**Brano fornito**

Un posto rilevante nell'economia delle famiglie contadine era occupato  anche  dalla pastorizia per la produzione di formaggio , agnelli e per la lana che allora era impiegata soprattutto come fibra tessile e per imbottire  i materassi. In quel periodo di guerra e difficoltà economiche ( come in questo periodo ) non tutti disponevano dei materassi . Adesso, quando la sera ci si stende , siamo abituati alla morbidezza della gomma piuma, ma un tempo i nostri nonni erano appena abituati alla morbidezza e al tepore del materasso di lana. Solo i più benestanti però potevano permetterselo, gli altri dovevano accontentarsi della "morbidezza" del materasso de " spogghjiulii ". “ Li Spogghjiulii “, per chi non lo sapesse, sono ancora  le foglie secche che rivestono le pannocchie del granoturco che veniva scartocciato a mano nelle sere autunnali; le foglie  migliori venivano selezionati , conservati e servivano per riempire il "saccone" , un involucro di robusta e spesso ruvida tela ( a volte di Ginestra ), che opportunamente trapuntato formava il materasso dei poveri .

La lana originale dopo la tosatura al tempo in cui usavamo la nostra lana. Oggi non abbiamo pecore e lana ed  importiamo da sprovveduti pecore e lane.

**Compito 1**
Secondo il brano fornito, per quali produzioni le famiglie contadine praticavano la pastorizia? Elencale tutte.
**Compito 2**
Copia dal brano fornito il testo da "La lana originale" fino a "pecore e lane." compreso.
I dati sono materiale a sé, distinto dal brano.

**Dati archiviati**
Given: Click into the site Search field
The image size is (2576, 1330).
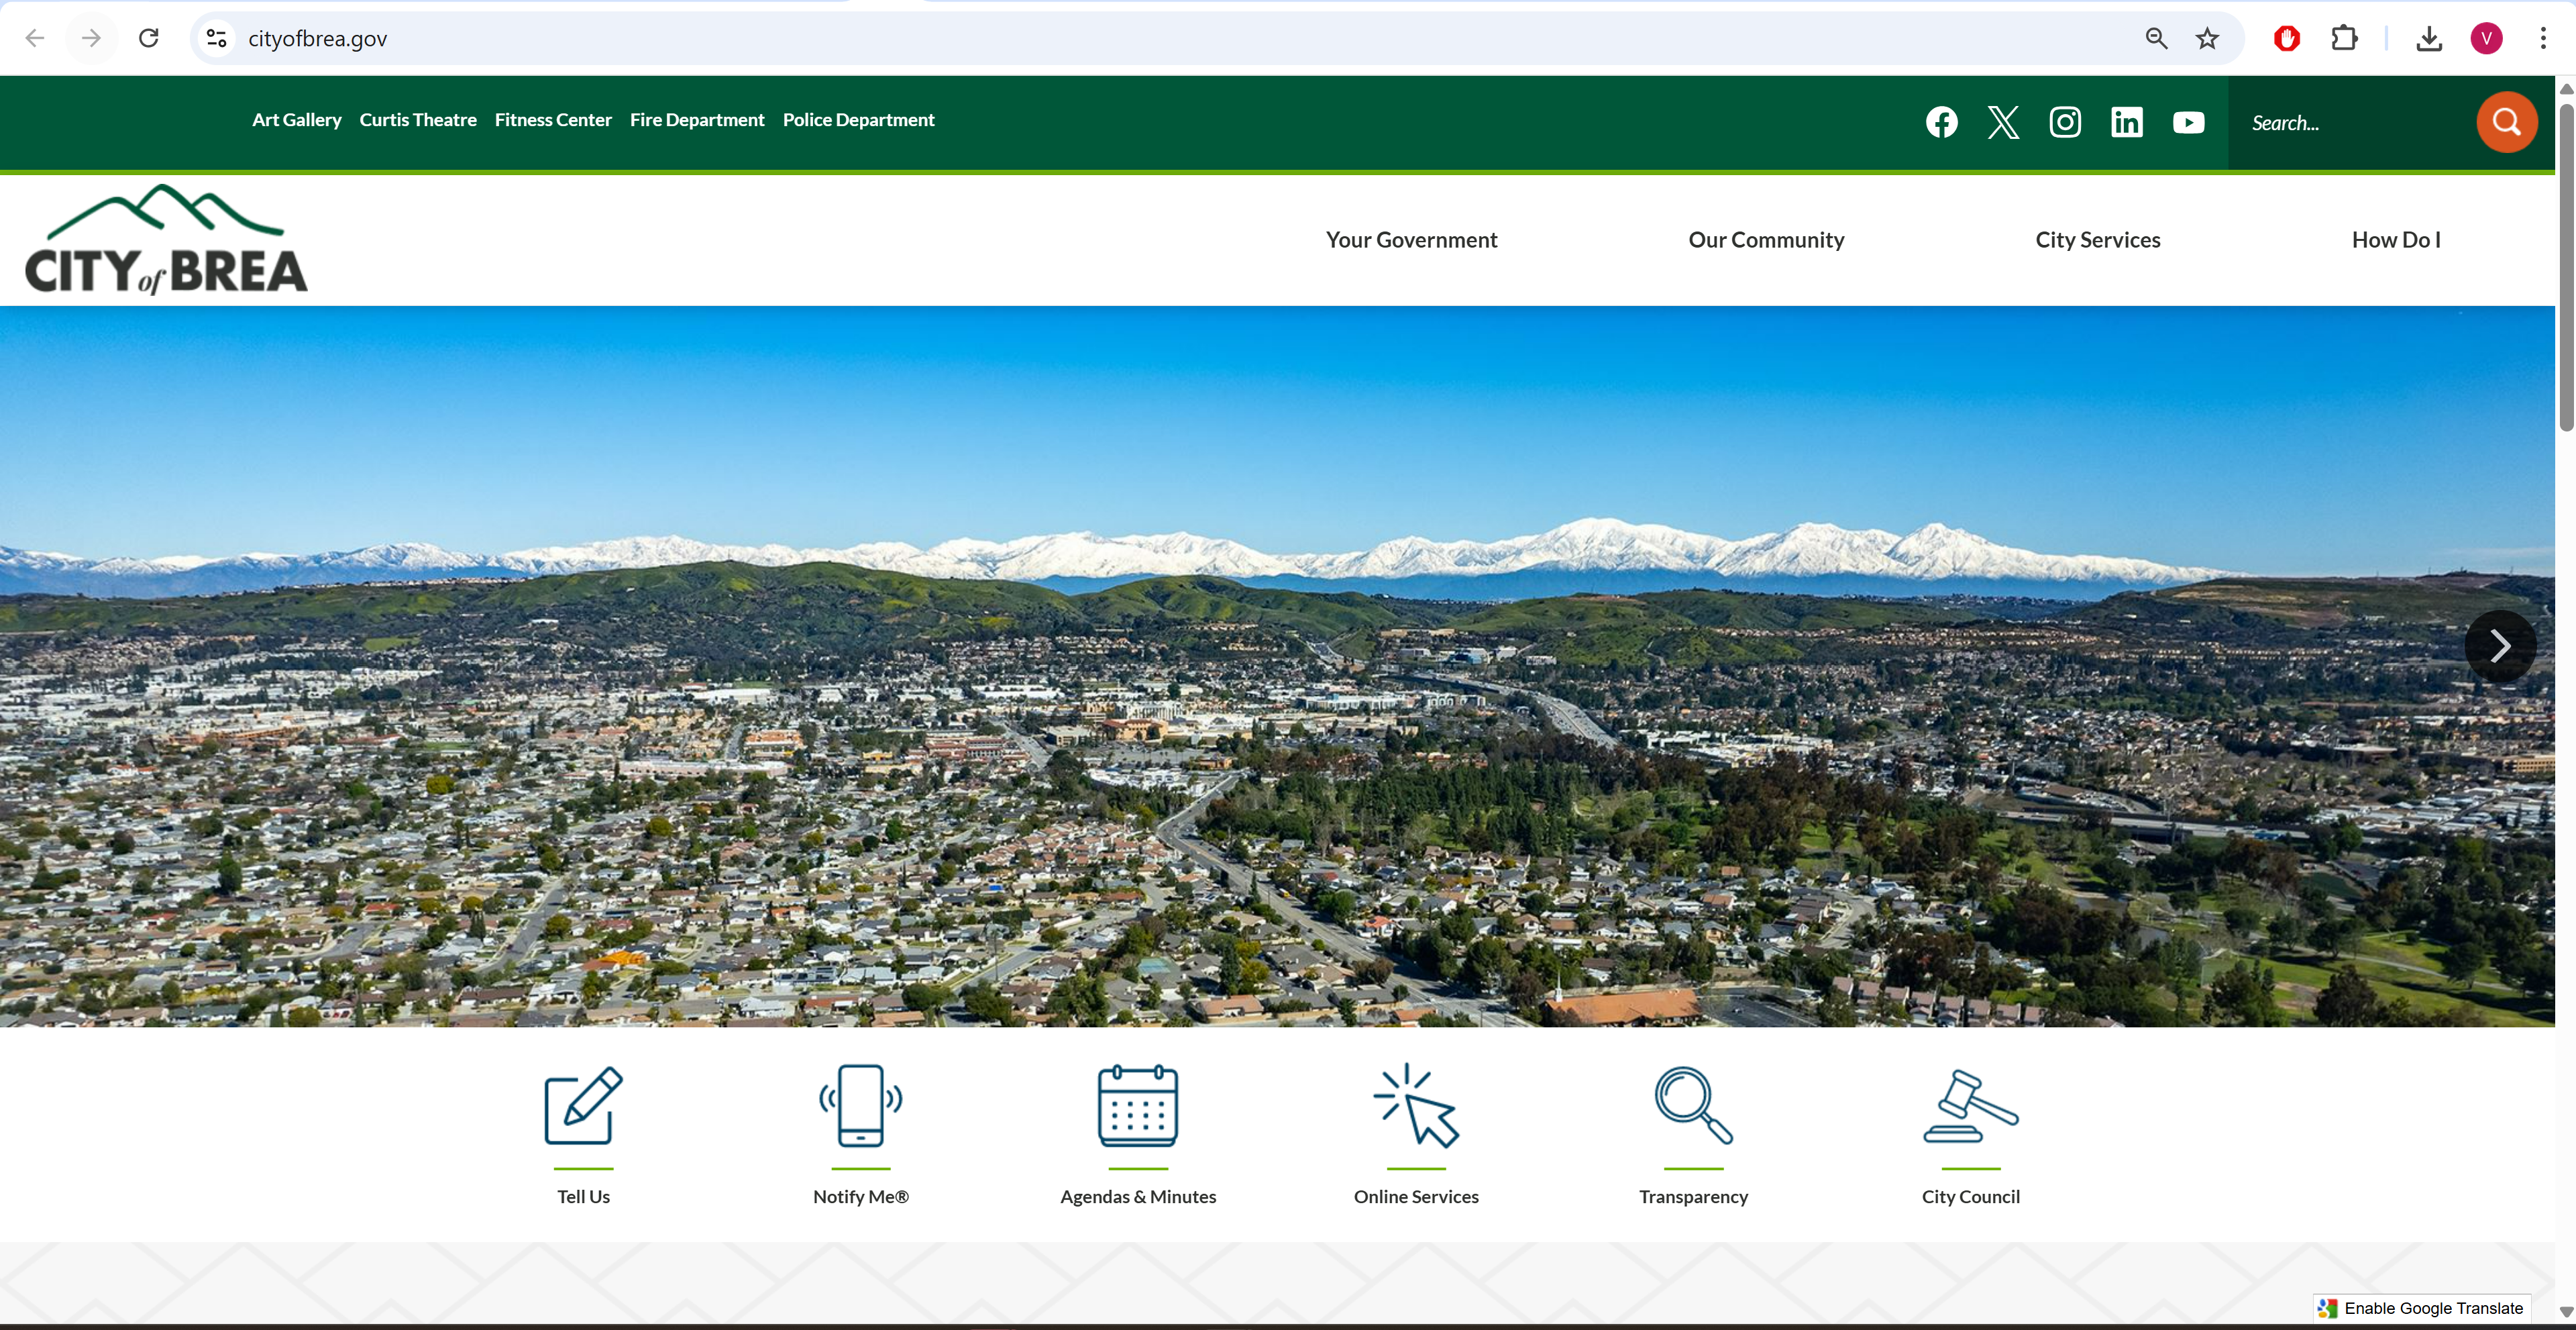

**Risposta completa 1**
- formaggio
- agnelli
- lana

**Risposta completa 2**
La lana originale dopo la tosatura al tempo in cui usavamo la nostra lana. Oggi non abbiamo pecore e lana ed  importiamo da sprovveduti pecore e lane.